▶ _Data extracts_:

·····

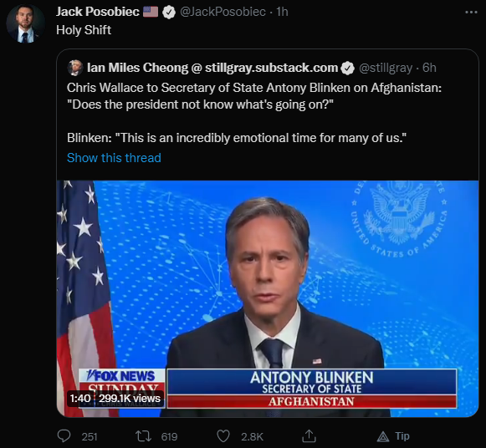Image resolution: width=486 pixels, height=448 pixels.
Task: Open the reply comment icon
Action: point(64,436)
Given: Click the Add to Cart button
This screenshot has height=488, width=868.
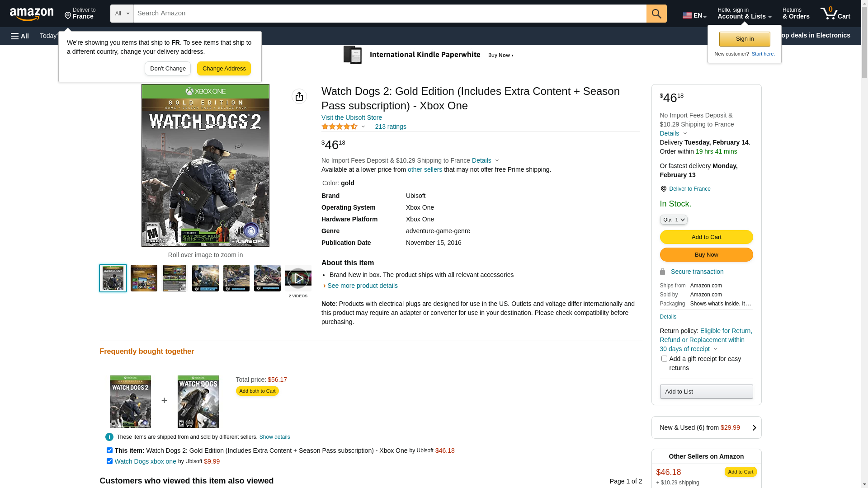Looking at the screenshot, I should pos(706,237).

·····

▶ _What the exercise asks_: The copy must begin with the line containing "Given: Click the Add to Cart button", end with the last line of the material, match each line exactly, and hold no pictures.

▶ _Answer to this exercise_:
Given: Click the Add to Cart button
This screenshot has height=488, width=868.
Looking at the screenshot, I should pos(706,237).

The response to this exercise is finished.